FORT LAUDERDALE, Fla. (AP) — The night before Alan Arellano died of COVID-19, his wife recorded a short audio message with their two youngest sons. Miami doctors had placed the 49-year-old man in a coma after he suffered a heart attack while being treated for the virus.
His family wasn’t allowed to visit him, but after nearly 20 years of marriage Karyn Arellano knew the love of her life could still hear their voices, even in a coma.
“I know that you’re going to get out of there very soon. Tomorrow’s my game against Benedictine and I’m gonna play really good for you dad,” his 16-year-old son and namesake Alan ‘A.J.’ Arellano said in the message, trying to sound upbeat.
His 14-year-old brother Evan chimed in, “I’m here for you. I love you.”
Karyn Arellano, a kindergarten teacher, was weary and worried. Though she tried to sound positive on the recording, she’d struggled to sleep in the nearly two weeks since Alan’s hospitalization and frequently called the nurses for middle-of-the-night updates.
The day after the family recorded the message, the doctor called her at school. Alan had suffered another heart attack and they were trying to resuscitate him. Karyn was hysterical.
“Please keep working on him. Don’t give up on him. He’s strong, he’s a fighter,” she recalled.
As they rushed to the hospital, a nurse held the audio message close to Alan’s ear. “We love you daddy … I’m here with you honey,” their words echoed as a team of doctors worked frantically but ultimately fruitlessly to save him.
“While he was taking his last breaths, he was able to hear myself and my boys over and over again,” she said. “I have peace knowing that his final moments were hearing his family’s voices.”
When Arellano married Karyn she already had a 2- and 5-year-old. He loved them as his own. Together, they had two more boys. Their family was his world.
He attended football and baseball games and practices, chauffeuring the children in his red pickup truck, blasting “Cheeseburger in Paradise,” and pressing them about school and career goals.
As a college admissions counselor, he helped new students, many of them from low-income backgrounds and some of them adults struggling to turn their lives around. He spoke of them at the dinner table, and followed up to see how their classes were going.
He pushed the same message about education and working hard with his children, spending hours counseling 26-year-old Elyssa Hernandez, who is applying to medical school now. He often made Hernandez and her 28-year-old brother Erick dress up for mock interviews, peppering them with questions.
“We didn’t really have a father figure,” Erick Hernandez said, about when his mom married Alan. “He was always so selfless with us.”
Erick Hernandez recently began college. He couldn’t wait to tell Alan he’d gotten straight A’s.
He was “a big teddy bear,” Erick said, teaching him “how to take care of my brothers, respect your mom, just every lesson that a father would teach their son.”
He preferred doing everything together as a family. Trips were based around the kids, including two expeditions to the National Baseball Hall of Fame and Museum in New York state, always eager to build memories.
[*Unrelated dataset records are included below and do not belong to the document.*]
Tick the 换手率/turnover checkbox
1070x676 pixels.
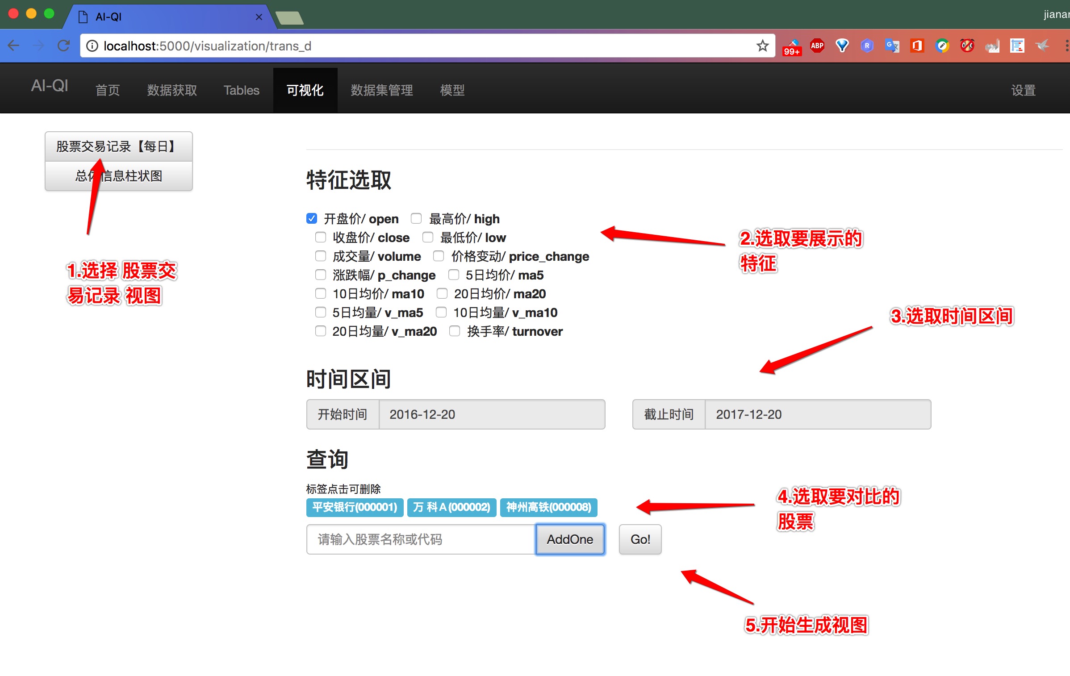[455, 331]
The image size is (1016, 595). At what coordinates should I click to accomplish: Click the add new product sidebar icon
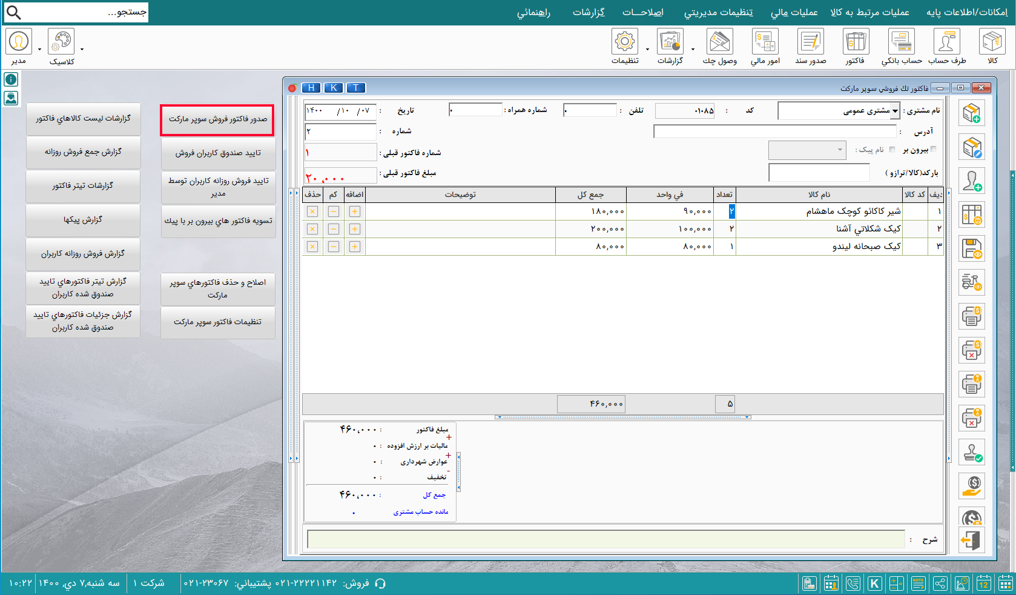coord(971,113)
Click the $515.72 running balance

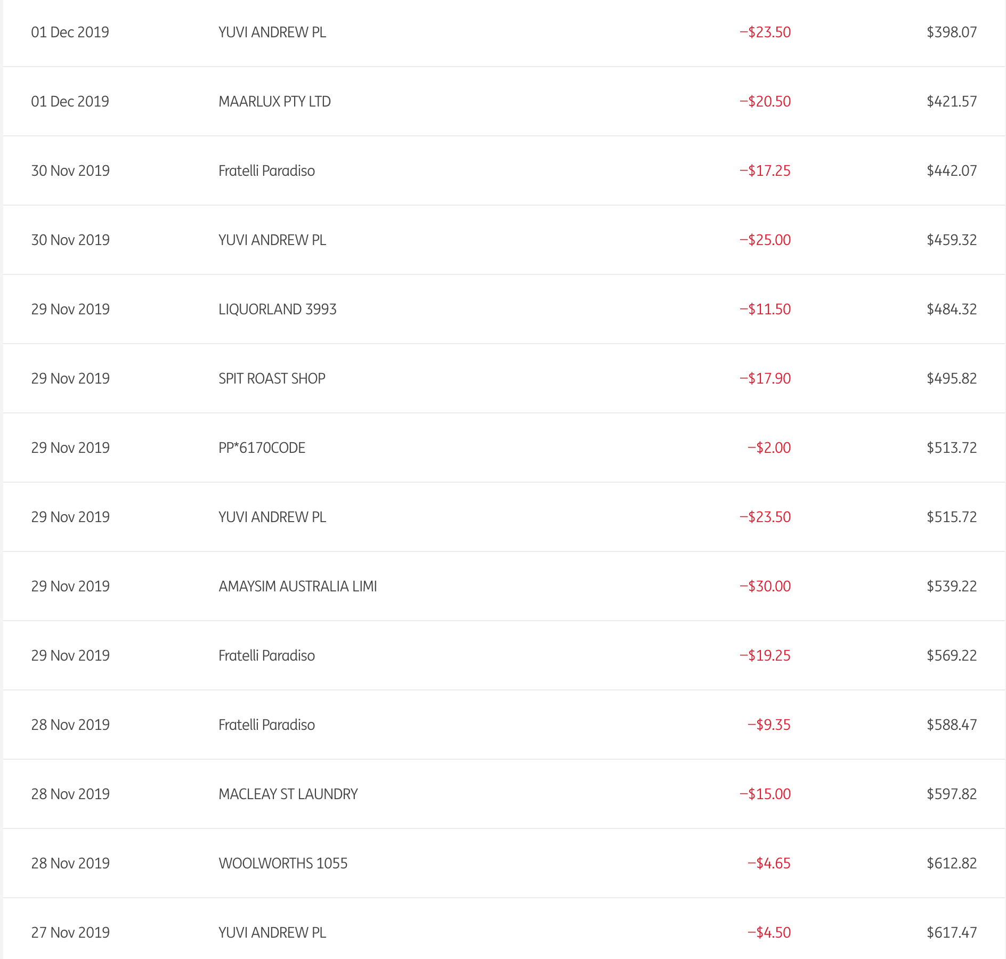952,517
Date nights were rare. But he told his wife there would be plenty of time for romantic vacations when the kids were grown.
“We’re going to have our turn later,” Karyn said. “We just wanted to make sure as husband and wife that we were always present and giving our children lessons that they can take with them.”
Alan delighted in picking out the best baseball bat or football cleats for his younger sons, new clothes for an interview for his older children. When you are out in the world, you are representing the family, he often said.
When he tested positive for COVID-19 and quarantined in the family bedroom, aspiring doctor Elyssa brought him three meals a day while Karyn and Evan were at a baseball tournament.
Alan, meanwhile, was growing increasingly lethargic, with a troubling cough. His oxygen levels were extremely low when he was taken to the ER. Ten days later he had a heart attack.
The doctors wanted to put him in a coma. Karyn was terrified. She remembers him trying to reassure her over the phone.
“Babe, I just want to let you know, I gave consent to intubate me and they’re gonna fix me, they’re going to fix my heart,” he told her. “I love you.”
It was their last conversation. He never regained consciousness.
The children have been inconsolable, the center of their family suddenly gone.
“I can’t believe he won’t be able to see me go to medical school,” Elyssa sobbed.
Yet even in death, Alan’s legacy is ever present.
During funeral preparations, Karyn says, A.J. pulled her aside, reminding her of his football game Friday night in Jacksonville, nearly six hours away.
“Buddy, you know it’s OK to miss that football game. Your coaches aren’t going to be upset.”
But she says he was resolute.
“Mom, now more than ever I have to play every single game because I know how much daddy loved to watch me play football,” he told her. “And I know daddy will be with me and he can see me.”
In Jacksonville Friday night, Alan’s 16-year-old namesake put on his navy football helmet. Even though they lost, it was never about the game. His mom and siblings all made the lengthy trip and Karyn set a gold-framed photo of Alan beside them in the stands.
On Monday, A.J. will put on a suit and tie and, along with his siblings, bury his hero.